Aim of the task: The records follow. Retype them without a single change.

Data items:
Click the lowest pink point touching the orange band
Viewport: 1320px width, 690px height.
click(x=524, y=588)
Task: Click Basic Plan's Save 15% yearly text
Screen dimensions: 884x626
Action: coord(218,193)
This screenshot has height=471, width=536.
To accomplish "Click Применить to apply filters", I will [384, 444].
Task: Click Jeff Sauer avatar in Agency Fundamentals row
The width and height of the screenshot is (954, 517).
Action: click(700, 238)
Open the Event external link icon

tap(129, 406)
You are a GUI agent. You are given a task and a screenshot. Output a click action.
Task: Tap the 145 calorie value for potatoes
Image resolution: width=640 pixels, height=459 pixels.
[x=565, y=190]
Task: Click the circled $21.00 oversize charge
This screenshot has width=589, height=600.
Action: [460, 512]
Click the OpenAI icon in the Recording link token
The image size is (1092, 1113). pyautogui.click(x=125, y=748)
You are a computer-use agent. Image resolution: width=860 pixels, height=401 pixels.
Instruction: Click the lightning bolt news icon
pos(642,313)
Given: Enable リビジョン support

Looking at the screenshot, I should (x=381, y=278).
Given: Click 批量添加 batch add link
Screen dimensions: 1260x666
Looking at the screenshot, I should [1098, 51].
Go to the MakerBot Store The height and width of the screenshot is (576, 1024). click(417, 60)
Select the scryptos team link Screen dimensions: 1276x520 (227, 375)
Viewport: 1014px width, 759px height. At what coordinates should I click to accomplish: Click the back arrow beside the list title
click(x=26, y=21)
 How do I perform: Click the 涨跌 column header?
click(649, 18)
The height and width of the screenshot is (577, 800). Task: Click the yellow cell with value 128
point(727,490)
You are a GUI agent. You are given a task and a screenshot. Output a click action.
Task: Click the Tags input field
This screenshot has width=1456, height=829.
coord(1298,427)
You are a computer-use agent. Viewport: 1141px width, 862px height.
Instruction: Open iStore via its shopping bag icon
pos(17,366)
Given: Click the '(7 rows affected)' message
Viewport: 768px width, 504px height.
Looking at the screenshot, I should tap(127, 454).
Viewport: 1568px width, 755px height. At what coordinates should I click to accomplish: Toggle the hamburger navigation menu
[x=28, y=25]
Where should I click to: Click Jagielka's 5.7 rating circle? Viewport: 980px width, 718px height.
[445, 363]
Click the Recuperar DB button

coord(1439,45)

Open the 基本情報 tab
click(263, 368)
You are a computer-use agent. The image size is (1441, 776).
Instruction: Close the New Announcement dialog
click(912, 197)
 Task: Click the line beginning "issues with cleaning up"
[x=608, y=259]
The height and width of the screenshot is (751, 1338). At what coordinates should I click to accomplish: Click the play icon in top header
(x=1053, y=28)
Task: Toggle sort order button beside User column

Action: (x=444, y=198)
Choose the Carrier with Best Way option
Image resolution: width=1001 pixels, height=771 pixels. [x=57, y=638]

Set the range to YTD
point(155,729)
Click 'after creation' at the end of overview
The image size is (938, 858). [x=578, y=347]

Solution to this exercise:
Click the lowest pink point touching the orange band
Viewport: 1320px width, 690px height.
click(x=524, y=588)
Task: Click Basic Plan's Save 15% yearly text
Screen dimensions: 884x626
Action: coord(218,193)
This screenshot has height=471, width=536.
To accomplish "Click Применить to apply filters", I will [384, 444].
Task: Click Jeff Sauer avatar in Agency Fundamentals row
The width and height of the screenshot is (954, 517).
Action: click(700, 238)
Open the Event external link icon

tap(129, 406)
You are a GUI agent. You are given a task and a screenshot. Output a click action.
Task: Tap the 145 calorie value for potatoes
Image resolution: width=640 pixels, height=459 pixels.
[x=565, y=190]
Task: Click the circled $21.00 oversize charge
This screenshot has width=589, height=600.
Action: [460, 512]
Click the OpenAI icon in the Recording link token
The image size is (1092, 1113). pyautogui.click(x=125, y=748)
You are a computer-use agent. Image resolution: width=860 pixels, height=401 pixels.
Instruction: Click the lightning bolt news icon
pos(642,313)
Given: Enable リビジョン support

Looking at the screenshot, I should (x=381, y=278).
Given: Click 批量添加 batch add link
Screen dimensions: 1260x666
Looking at the screenshot, I should [1098, 51].
Go to the MakerBot Store The height and width of the screenshot is (576, 1024). click(417, 60)
Select the scryptos team link Screen dimensions: 1276x520 (227, 375)
Viewport: 1014px width, 759px height. At what coordinates should I click to accomplish: Click the back arrow beside the list title
click(x=26, y=21)
 How do I perform: Click the 涨跌 column header?
click(649, 18)
The height and width of the screenshot is (577, 800). Task: Click the yellow cell with value 128
point(727,490)
You are a GUI agent. You are given a task and a screenshot. Output a click action.
Task: Click the Tags input field
This screenshot has width=1456, height=829.
coord(1298,427)
You are a computer-use agent. Viewport: 1141px width, 862px height.
Instruction: Open iStore via its shopping bag icon
pos(17,366)
Given: Click the '(7 rows affected)' message
Viewport: 768px width, 504px height.
Looking at the screenshot, I should tap(127, 454).
Viewport: 1568px width, 755px height. At what coordinates should I click to accomplish: Toggle the hamburger navigation menu
[x=28, y=25]
Where should I click to: Click Jagielka's 5.7 rating circle? Viewport: 980px width, 718px height.
[445, 363]
Click the Recuperar DB button

coord(1439,45)

Open the 基本情報 tab
click(263, 368)
You are a computer-use agent. The image size is (1441, 776).
Instruction: Close the New Announcement dialog
click(912, 197)
 Task: Click the line beginning "issues with cleaning up"
[x=608, y=259]
The height and width of the screenshot is (751, 1338). At what coordinates should I click to accomplish: Click the play icon in top header
(x=1053, y=28)
Task: Toggle sort order button beside User column

Action: (x=444, y=198)
Choose the Carrier with Best Way option
Image resolution: width=1001 pixels, height=771 pixels. [x=57, y=638]

Set the range to YTD
point(155,729)
Click 'after creation' at the end of overview
The image size is (938, 858). [x=578, y=347]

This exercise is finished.